Na entrevista, Jobim admitiu que “setores minoritários” das Forças Armadas ainda resistem às iniciativas para esclarecer as mortes e os desaparecimentos políticos ocorridos durante o regime militar (1964-1985). Segundo o ministro, os militares que se opõem a projetos como a criação da Comissão da Verdade estão na reserva e integram o mesmo grupo que discorda das recentes mudanças no âmbito da Defesa, mas são em número menor do que aqueles favoráveis à apuração dos fatos.

“Não há nenhuma dificuldade em relação às Forças Armadas [quanto à apuração dos crimes contra os direitos humanos]. Eventuais bolsões de resistência sobre a memória podem se encontrar em alguns setores muito minoritários. Alguns militares mais tradicionalistas da reserva não veem com bons olhos as mudanças que fizemos no Ministério da Defesa, como a subordinação das Forças Armadas ao poder civil democrático”, disse Jobim logo após participar do programa de rádio Bom Dia, Ministro, produzido pela Secretaria de Comunicação Social da Presidência da República, em parceria com a EBC Serviços .

Jobim lembrou que a proposta de criação da comissão precisa ser aprovada no Congresso. “Esse projeto teve o absoluto apoio do ministério e meu. Houve uma divergência inicial com o então secretário de Direitos Humanos [Paulo Vannuchi] sobre a natureza do projeto, que era unilateral, prevendo a análise da memória histórica somente por um lado enquanto nós queríamos que a análise fosse completa. Não há nenhuma divergência com a atual secretária Maria do Rosário”, disse, durante a entrevista a emissoras de rádio.

Jobim voltou a afirmar que o País necessita conhecer a verdade histórica dos fatos, mas que isso não deve ter caráter punitivo. “O conhecimento da verdade tem todo o apoio do ministro e de toda a estrutura do Ministério da Defesa, mas, considerando a decisão do Supremo Tribunal Federal [STF] em relação à Lei da Anistia, o que não podemos ter é a pretensão da retaliação ao passado, ou seja, tentar instaurar processos criminais que possam atingir os eventuais envolvidos, quer [sejam] os que estavam ao lado do Exército, quer os que estavam do lado dos grupos subversivos que se rebelavam contra a ditadura militar”, disse. “O importante é que esse conhecimento sirva para construção do futuro e não meramente para retaliar o passado”, reforçou.
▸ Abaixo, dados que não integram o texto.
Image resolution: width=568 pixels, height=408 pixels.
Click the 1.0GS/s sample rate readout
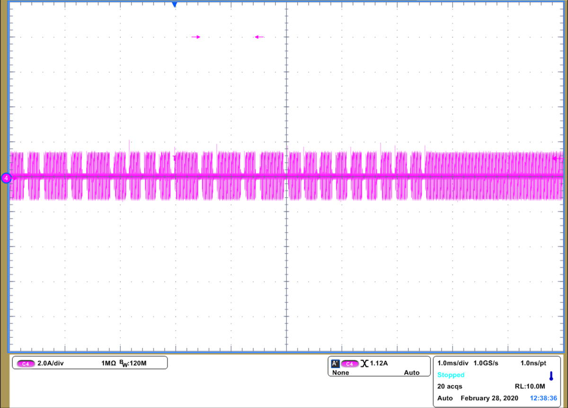pos(486,363)
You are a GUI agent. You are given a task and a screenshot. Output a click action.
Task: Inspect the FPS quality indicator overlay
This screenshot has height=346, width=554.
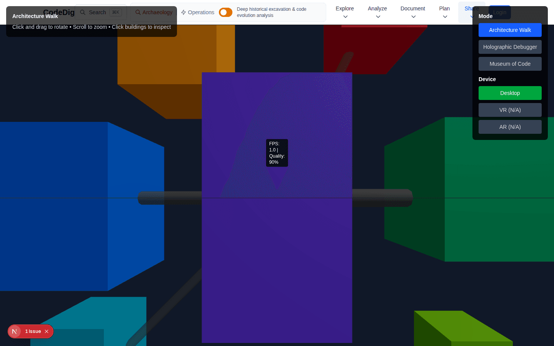277,153
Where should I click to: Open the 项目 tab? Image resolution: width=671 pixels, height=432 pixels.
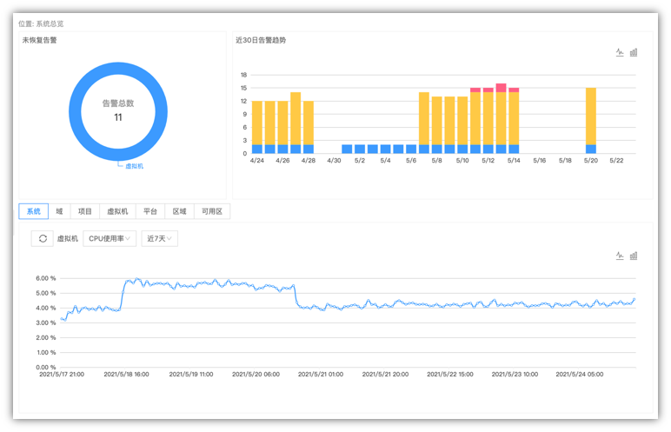(84, 211)
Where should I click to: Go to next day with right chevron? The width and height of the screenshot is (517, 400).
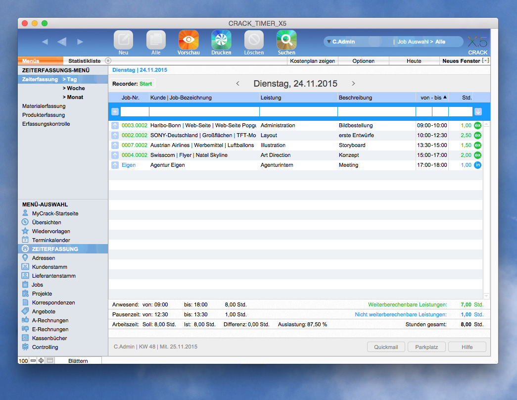pyautogui.click(x=353, y=84)
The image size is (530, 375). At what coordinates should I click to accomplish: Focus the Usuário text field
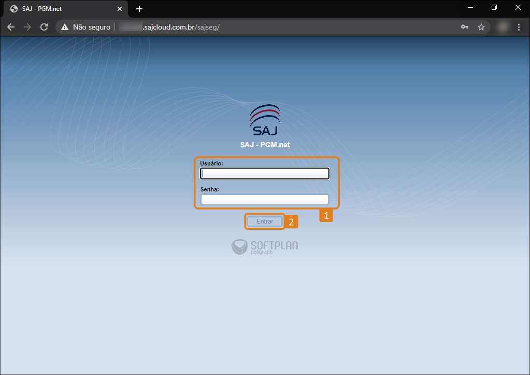click(x=265, y=174)
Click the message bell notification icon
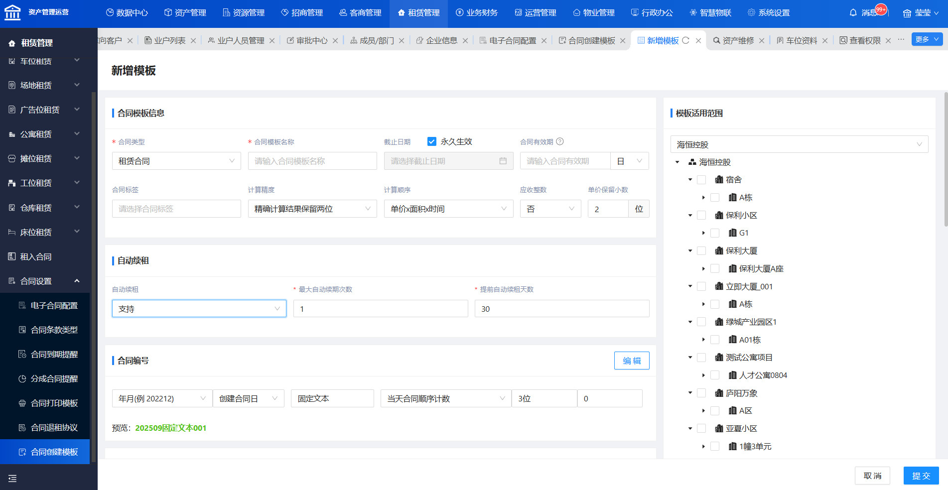Screen dimensions: 948x490 [x=853, y=13]
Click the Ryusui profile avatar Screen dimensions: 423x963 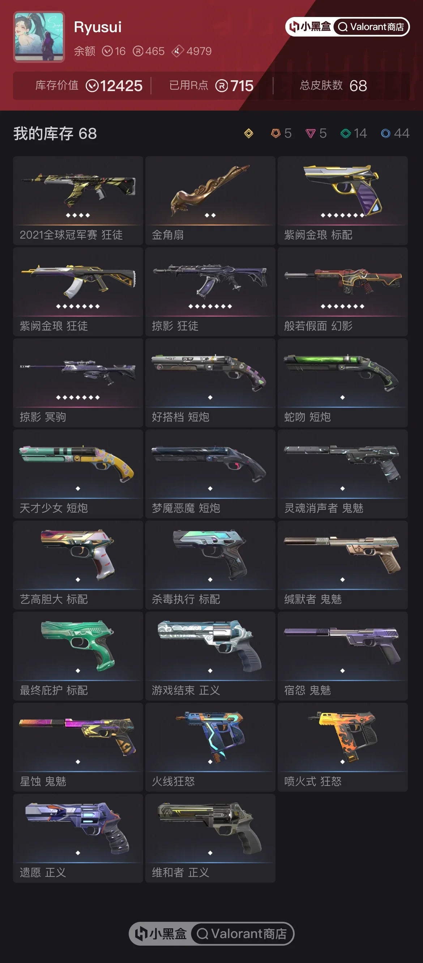[39, 37]
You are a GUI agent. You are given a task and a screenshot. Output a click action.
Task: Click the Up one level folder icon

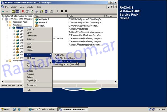tap(13, 11)
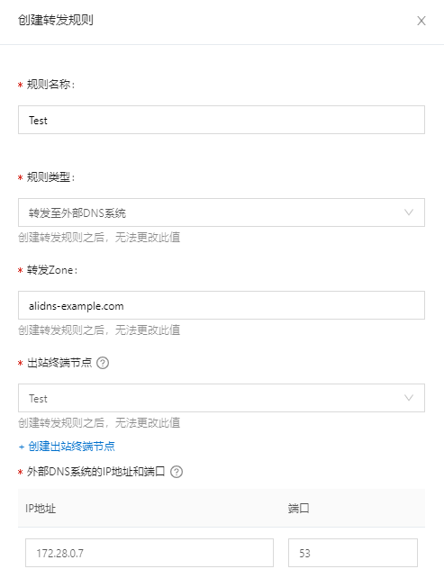Expand the 规则类型 dropdown chevron arrow

[409, 212]
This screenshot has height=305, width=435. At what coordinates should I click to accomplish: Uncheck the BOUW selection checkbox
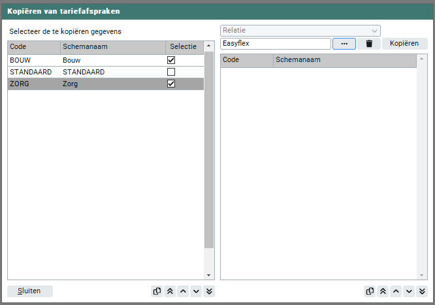[171, 60]
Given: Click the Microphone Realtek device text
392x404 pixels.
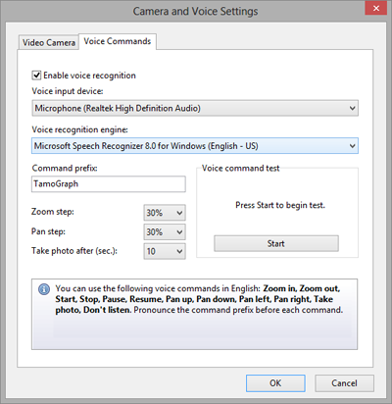Looking at the screenshot, I should [x=118, y=108].
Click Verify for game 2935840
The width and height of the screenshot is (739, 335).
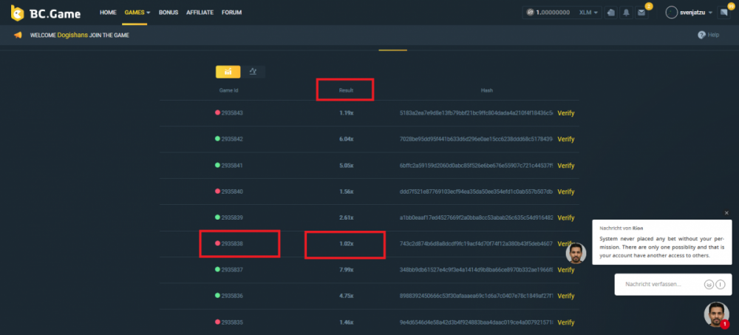click(565, 192)
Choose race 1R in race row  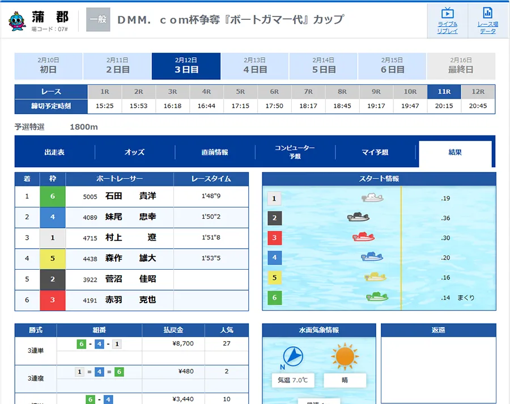105,91
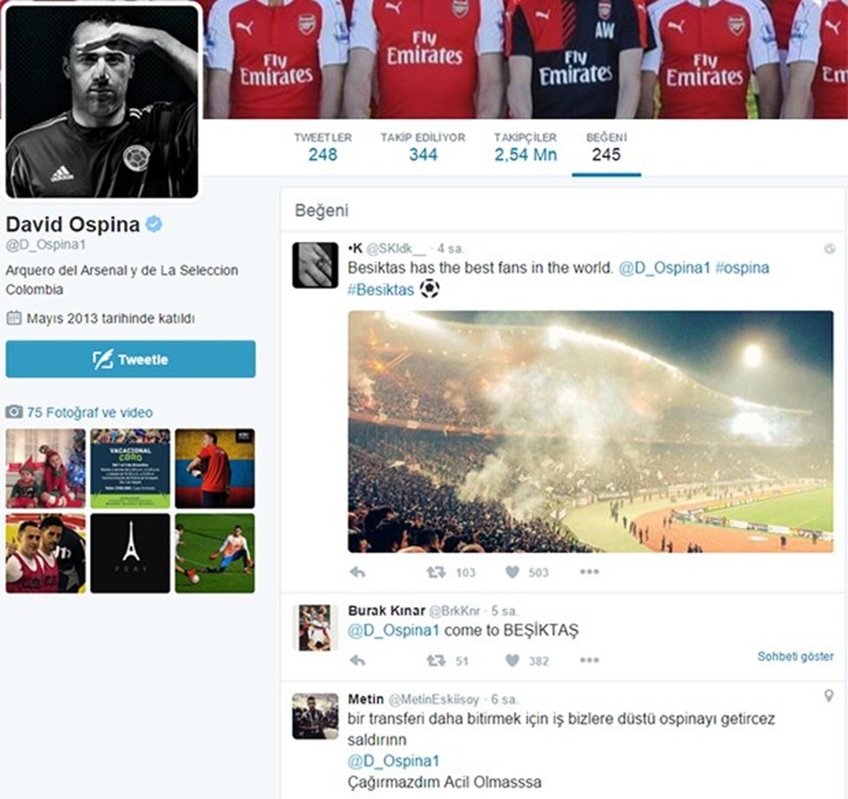Click the globe icon on •K's tweet
The image size is (848, 799).
829,249
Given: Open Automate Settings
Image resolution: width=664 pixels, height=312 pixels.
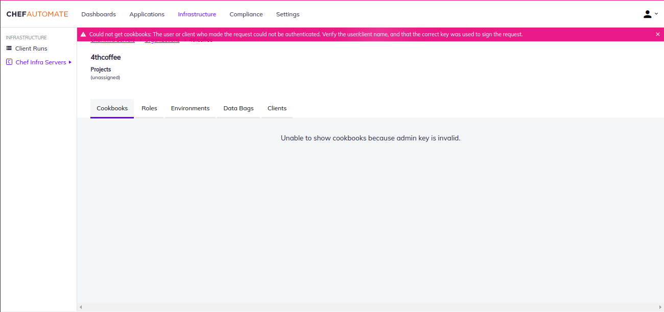Looking at the screenshot, I should [x=288, y=14].
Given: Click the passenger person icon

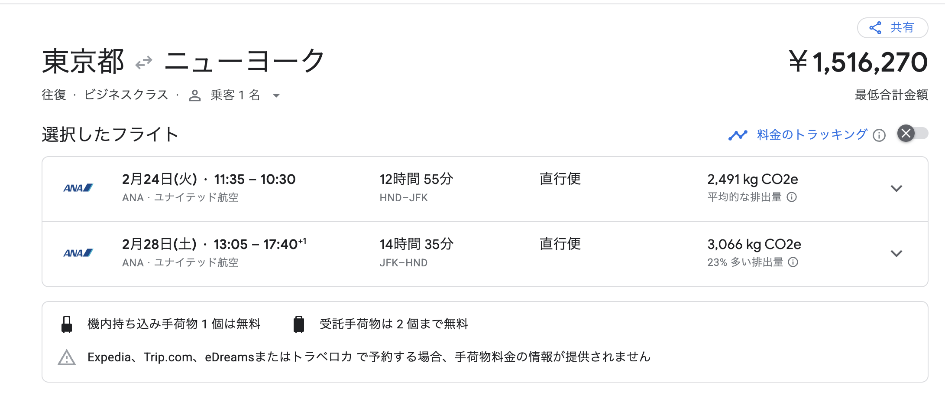Looking at the screenshot, I should (195, 95).
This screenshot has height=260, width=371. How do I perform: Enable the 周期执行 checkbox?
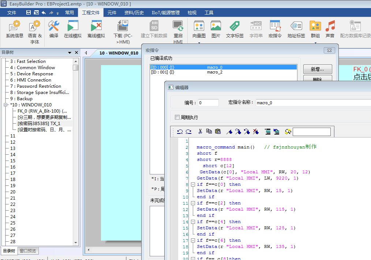pos(177,117)
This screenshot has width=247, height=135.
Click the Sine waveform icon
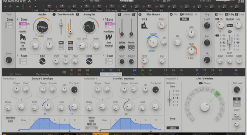(42, 61)
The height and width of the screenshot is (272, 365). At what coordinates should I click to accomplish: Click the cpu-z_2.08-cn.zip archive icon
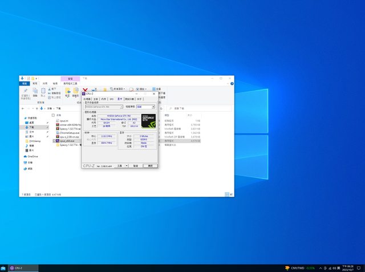(x=58, y=137)
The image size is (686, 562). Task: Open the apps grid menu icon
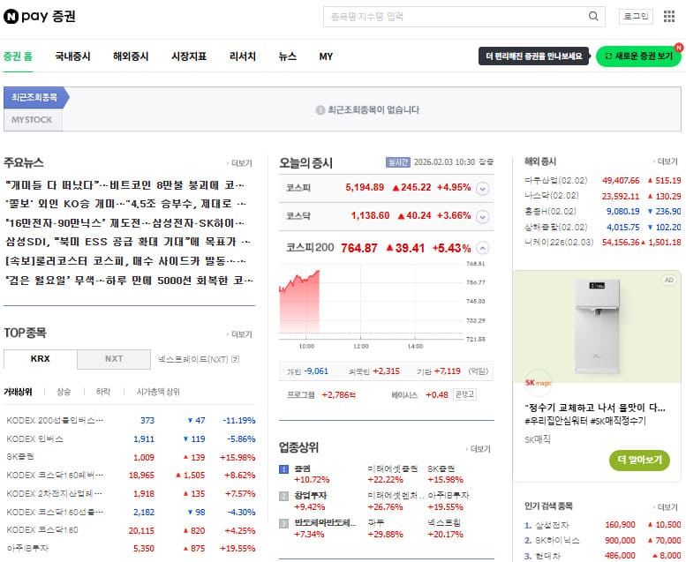click(668, 16)

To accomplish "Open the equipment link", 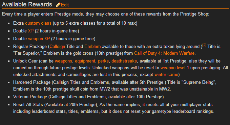I will (85, 61).
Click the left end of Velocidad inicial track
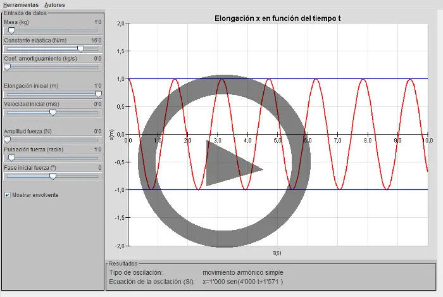The image size is (443, 297). coord(7,112)
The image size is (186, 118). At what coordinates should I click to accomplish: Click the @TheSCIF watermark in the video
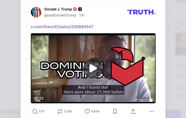click(144, 100)
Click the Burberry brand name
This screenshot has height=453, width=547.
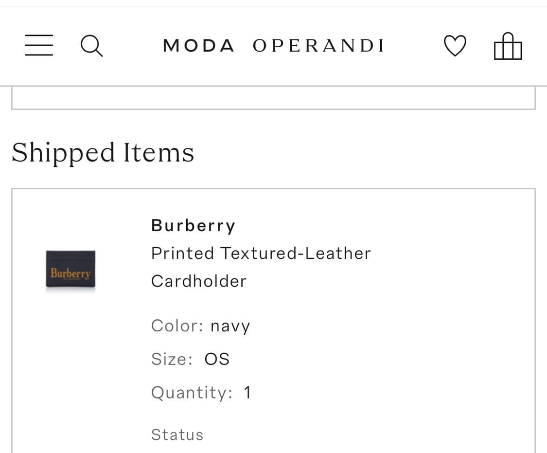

Perguntado sobre as declarações do novo ministro-chefe do Gabinete de Segurança Institucional (GSI), general do Exército José Elito Siqueira, Jobim disse que o assunto está “absolutamente superado”. Elito foi chefe do Estado-Maior do Ministério da Defesa antes de assumir o GSI, na última segunda-feira (3). Na transmissão de cargo, ao falar sobre a possibilidade de se criar a Comissão da Verdade, ele afirmou que o Brasil não deve ficar olhando para trás nem se envergonhar ou se vangloriar pelos seus desaparecidos políticos.